Kultura
Źródło: LI
Źródło: LI

Muzyczna podróż

Ani stara, ani nowa jest tylko piosenka folkowa - mówił wokalista Starego Dobrego Małżeństwa Krzysztof Myszkowski. Nie musiał specjalnie przekonywać publiczności, która 24 lutego zebrała się w sali Centrum Kultury i Sztuki w Siedlcach.

Na koncert przyszli w większości starzy dobrzy fani repertuaru grupy - młodzi duchem wielbiciele muzyki, która nie zagłusza myśli, i tekstów, w których odnaleźć można siebie. I chociaż SDM zmieniło się bardzo w porównaniu do czasów, w których karmili się słowami jego piosenek, to wykonane przez obecny skład - Krzysztof Myszkowski, Roman Ziobro, Bolo Pietraszkiewicz - utwory brzmiały niezmiennie tak samo jak wiele lat temu.
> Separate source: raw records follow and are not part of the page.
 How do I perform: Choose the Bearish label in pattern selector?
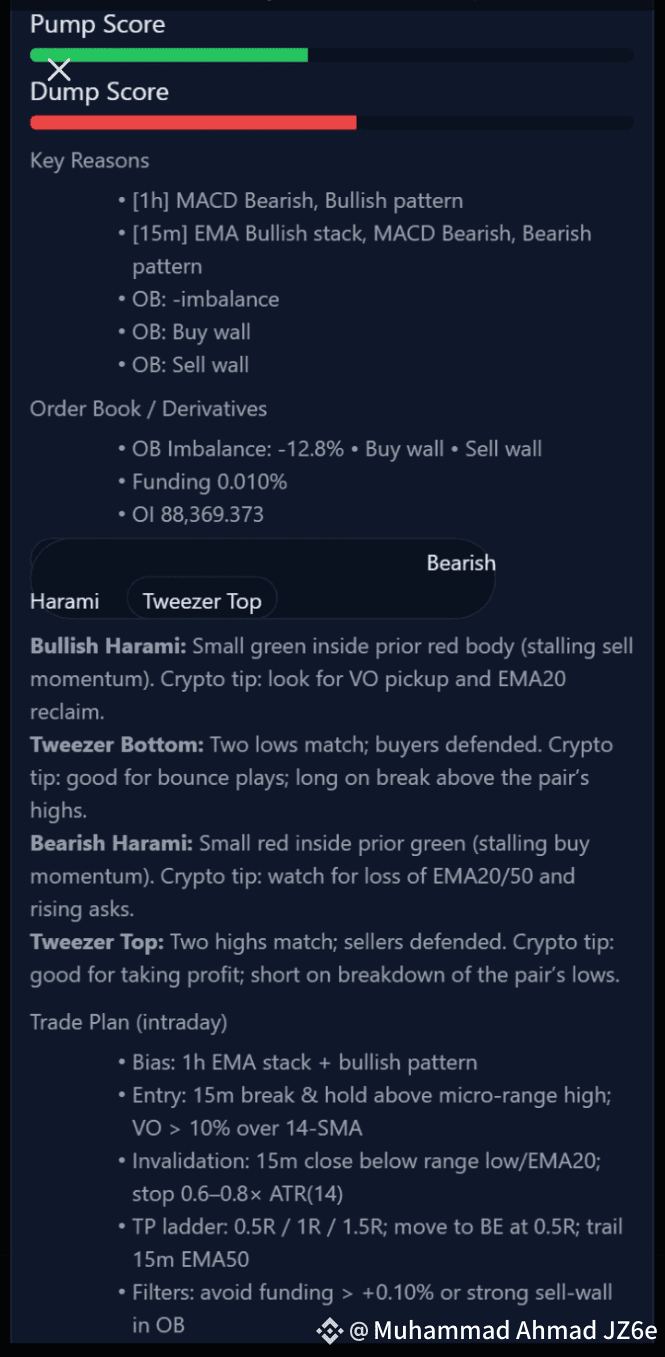point(461,563)
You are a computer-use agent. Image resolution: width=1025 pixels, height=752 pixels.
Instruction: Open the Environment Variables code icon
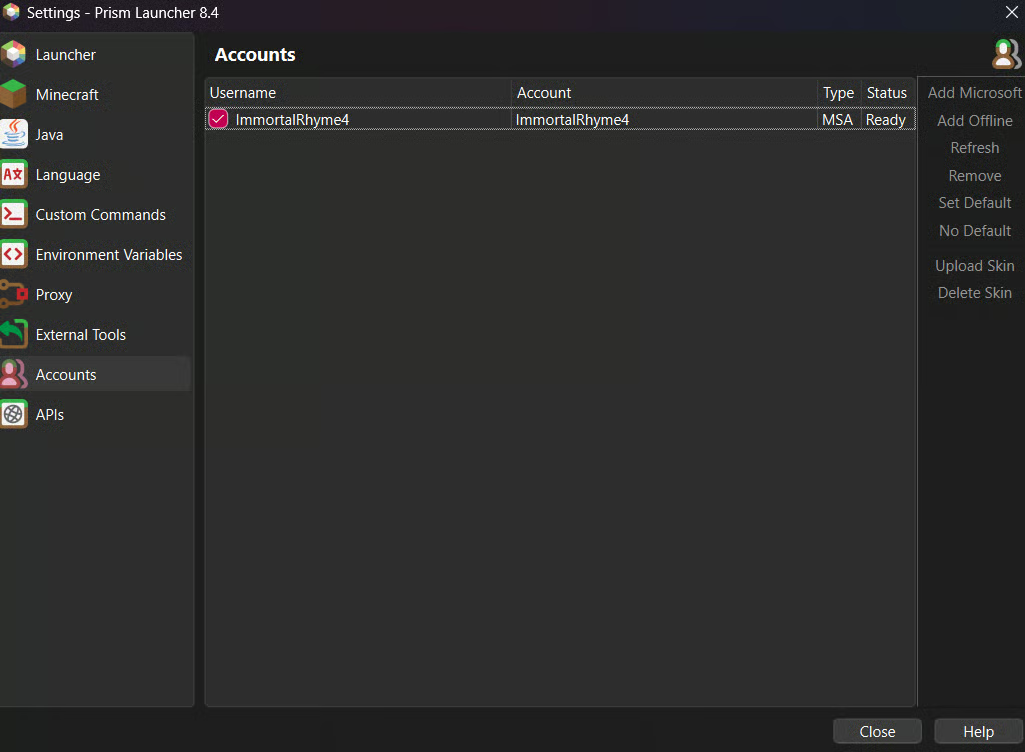pos(14,254)
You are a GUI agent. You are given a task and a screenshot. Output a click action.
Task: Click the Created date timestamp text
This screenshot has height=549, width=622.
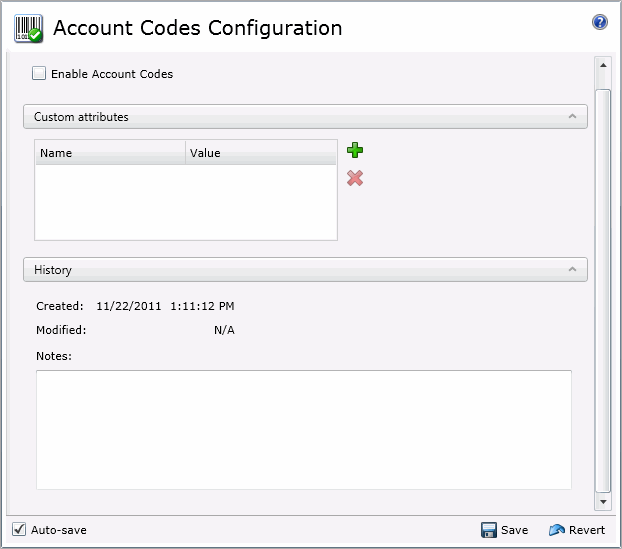coord(165,306)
Początek wieczoru w towarzystwie SDM to muzyczny aperitif serwowany chyba z myślą o rozbudzeniu ciekawości - utwory niekoniecznie kojarzące się z ciepłem i harmonią, obnażające smutną prawdę o czasach, w których żyjemy: żądzy sławy, blichtru i pieniądza.

– Dzisiaj cisza nie ma żadnych szans. Stała się brudnym szumem, względnie szumnym brudem – komentował K. Myszkowski, zapowiadając piosenkę „Kompresja ciszy”. Z humorem, ale nie bez ironii przyznał, że utwory, które obecnie tworzy, stanowią melanż naturalnej ciekawości i poznawczej udręki, zaś proporcje między tymi dwom składnikami wyznacza i reguluje czas – „traumatolog życia”. Stwierdził też, że poprzez muzykę można próbować – choć odrobinę – skorygować otaczającą nas rzeczywistość. Poezja stanowiąca kanwę utworów to bogactwo sugestywnie nakreślonych archetypów. – To przepustka do świata i ludzi prawdziwszych niż samo życie, przerastających je – wyjawił między kolejnymi utworami.

 

Cudne manowce

Ukłonem w stronę słuchaczy było sięgnięcie do sprawdzonego repertuaru. Takie utwory, jak „Cudne manowce”, „Wrzosowiska”, „Z nim będziesz szczęśliwsza”, „Jest już za późno, nie jest za późno” czy „Madame” – wyśpiewane zostały wspólnie.

– Nie wiem, co powiedzieć, by wyrazić zachwyt i wdzięczność dla wiernego przy nas trwania – zwrócił się do publiczności wokalista SDM, nie kryjąc, że nad wazeliniarstwo przedkłada obdarowywanie innych piosenką. W krótkich monologach przywołał anegdoty dotyczące okoliczności powstania bądź wykonania niektórych utworów. K. Myszkowski wspomniał postaci piewców słowa, których wiersze śpiewa SDM, m.in. Edwarda Stachurę czy Wojtka Belona. Przypomniał też kilka ważnych prawd. – Mądrość gada ciszą, czai się między słowami, pomiędzy dźwiękami. Generalnie mądrość się czai, zwłaszcza obecnie, w czasach dość dziwacznych specyficznych. Szkoda, że my wszyscy – bez wyjątków na co dzień i od święta – zapominamy od tej ciszy… A to naprawdę – oprócz błękitnego powietrza, świeżego powietrza, czystej wody i równie czystych rąk – najlepsza rzecz, jaka może nam się jeszcze przytrafić. Tylko cisza może ocalić w nas resztki naszej wolnej woli, resztki naszych wolnych wyborów – było nie było fundamenty godności, refleksji i najprawdziwszego szczęścia. I tego szczęścia, ciszy i trafnych wyborów płynących z wolnej woli wam życzę – mówił.

 

Czekając na nowe piosenki

Na finiszu koncertu K. Myszkowski, sygnalizując nowości w repertuarze SDM, które nie zdążyły się jeszcze zestarzeć albo po prostu wpaść w ucho fanom, stwierdził: – Nowe piosenki są jak nowy ląd: trzeba do nich dopłynąć, dolecieć, dojść, by je dobrze poznać, polubić, pokochać – albo i nie. Absolutnie nie podzielam opinii, że poważamy i szanujemy tylko te pieśni, które znamy. To oczywista manipulacja i alibi dla leniwych – dodał z ukłonem wobec widowni, dziękując za wierność i cierpliwość.

Kalejdoskopem twórczej drogi SDM jest bez wątpienia album zatytułowany „Memorabilia”, na którym tego wieczoru, bezpośrednio po koncercie członkowie grupy składali autografy, uprzedzając nowość – płytę noszącą tytuł „Blizny czasu”. Ukaże się ona 8 marca.